__Required task__: Show each line of the items below that contains the word "sidebar", copied in full.

__Raw records__:
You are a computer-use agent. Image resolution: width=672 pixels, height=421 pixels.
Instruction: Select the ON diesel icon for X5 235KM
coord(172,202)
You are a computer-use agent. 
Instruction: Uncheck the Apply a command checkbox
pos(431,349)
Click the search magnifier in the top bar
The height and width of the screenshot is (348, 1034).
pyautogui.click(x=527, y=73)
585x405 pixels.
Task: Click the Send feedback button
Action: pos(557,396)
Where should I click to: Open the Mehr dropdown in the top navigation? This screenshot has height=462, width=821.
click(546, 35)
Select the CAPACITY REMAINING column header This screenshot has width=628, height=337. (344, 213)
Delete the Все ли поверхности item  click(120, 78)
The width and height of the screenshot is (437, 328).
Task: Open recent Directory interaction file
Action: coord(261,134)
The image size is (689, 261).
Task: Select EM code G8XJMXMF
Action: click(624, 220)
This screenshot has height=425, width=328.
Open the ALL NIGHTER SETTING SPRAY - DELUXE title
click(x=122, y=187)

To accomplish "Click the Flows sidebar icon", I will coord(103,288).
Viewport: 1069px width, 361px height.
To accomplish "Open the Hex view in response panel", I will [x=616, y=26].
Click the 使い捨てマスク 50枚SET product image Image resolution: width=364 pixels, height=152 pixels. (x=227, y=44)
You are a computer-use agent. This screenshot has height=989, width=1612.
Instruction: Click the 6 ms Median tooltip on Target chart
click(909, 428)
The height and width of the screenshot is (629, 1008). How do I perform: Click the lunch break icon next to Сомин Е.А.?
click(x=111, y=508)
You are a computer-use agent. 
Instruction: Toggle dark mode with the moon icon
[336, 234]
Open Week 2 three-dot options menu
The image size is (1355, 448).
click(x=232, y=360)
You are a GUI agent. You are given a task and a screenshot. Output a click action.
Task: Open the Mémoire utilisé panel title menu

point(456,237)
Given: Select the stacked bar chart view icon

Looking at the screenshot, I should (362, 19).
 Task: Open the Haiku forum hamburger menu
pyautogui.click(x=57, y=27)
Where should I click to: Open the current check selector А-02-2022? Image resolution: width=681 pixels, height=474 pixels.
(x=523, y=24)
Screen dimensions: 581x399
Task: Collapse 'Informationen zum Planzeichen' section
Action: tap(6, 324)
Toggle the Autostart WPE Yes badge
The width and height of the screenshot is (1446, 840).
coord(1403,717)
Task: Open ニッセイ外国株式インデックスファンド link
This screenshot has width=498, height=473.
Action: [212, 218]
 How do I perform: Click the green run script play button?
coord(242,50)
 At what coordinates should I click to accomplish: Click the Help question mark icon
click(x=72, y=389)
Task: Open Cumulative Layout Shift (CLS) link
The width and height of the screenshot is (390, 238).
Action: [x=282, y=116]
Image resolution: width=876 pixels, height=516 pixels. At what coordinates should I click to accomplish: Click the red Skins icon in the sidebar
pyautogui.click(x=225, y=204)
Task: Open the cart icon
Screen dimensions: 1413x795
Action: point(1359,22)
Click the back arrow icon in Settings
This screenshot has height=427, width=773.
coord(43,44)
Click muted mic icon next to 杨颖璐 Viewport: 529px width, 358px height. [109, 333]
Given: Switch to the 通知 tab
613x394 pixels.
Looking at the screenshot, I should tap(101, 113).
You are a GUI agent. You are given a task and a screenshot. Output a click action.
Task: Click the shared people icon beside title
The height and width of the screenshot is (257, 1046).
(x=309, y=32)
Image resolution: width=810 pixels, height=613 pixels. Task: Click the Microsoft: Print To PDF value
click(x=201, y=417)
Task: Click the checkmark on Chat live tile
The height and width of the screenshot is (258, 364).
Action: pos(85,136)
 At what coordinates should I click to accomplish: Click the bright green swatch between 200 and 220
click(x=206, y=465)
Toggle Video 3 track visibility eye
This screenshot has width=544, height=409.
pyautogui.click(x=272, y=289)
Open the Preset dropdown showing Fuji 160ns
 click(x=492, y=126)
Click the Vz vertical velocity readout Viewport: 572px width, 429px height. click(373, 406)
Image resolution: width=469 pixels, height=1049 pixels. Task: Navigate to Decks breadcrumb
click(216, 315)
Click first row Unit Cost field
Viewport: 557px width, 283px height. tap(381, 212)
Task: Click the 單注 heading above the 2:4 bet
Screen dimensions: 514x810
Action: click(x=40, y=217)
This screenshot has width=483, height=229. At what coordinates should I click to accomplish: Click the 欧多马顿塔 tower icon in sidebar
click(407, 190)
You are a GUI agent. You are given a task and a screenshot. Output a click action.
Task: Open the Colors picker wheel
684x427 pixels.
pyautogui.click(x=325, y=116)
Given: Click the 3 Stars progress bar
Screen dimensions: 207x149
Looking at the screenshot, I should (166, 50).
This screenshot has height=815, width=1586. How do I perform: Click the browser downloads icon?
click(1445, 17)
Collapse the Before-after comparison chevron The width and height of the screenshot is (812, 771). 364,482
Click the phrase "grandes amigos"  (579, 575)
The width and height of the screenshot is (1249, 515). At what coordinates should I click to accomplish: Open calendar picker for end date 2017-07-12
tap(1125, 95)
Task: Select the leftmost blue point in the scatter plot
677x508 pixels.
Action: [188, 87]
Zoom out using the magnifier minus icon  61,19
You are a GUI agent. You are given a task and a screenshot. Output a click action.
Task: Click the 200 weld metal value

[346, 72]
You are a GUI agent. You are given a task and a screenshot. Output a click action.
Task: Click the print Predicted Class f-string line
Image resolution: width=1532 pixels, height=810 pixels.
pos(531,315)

__Complete response__:
To accomplish "Click the Flows sidebar icon", I will coord(103,288).
Image resolution: width=876 pixels, height=516 pixels. At what coordinates should I click to accomplish: Click the red Skins icon in the sidebar
This screenshot has width=483, height=229. At what coordinates should I click to accomplish: Click the 欧多马顿塔 tower icon in sidebar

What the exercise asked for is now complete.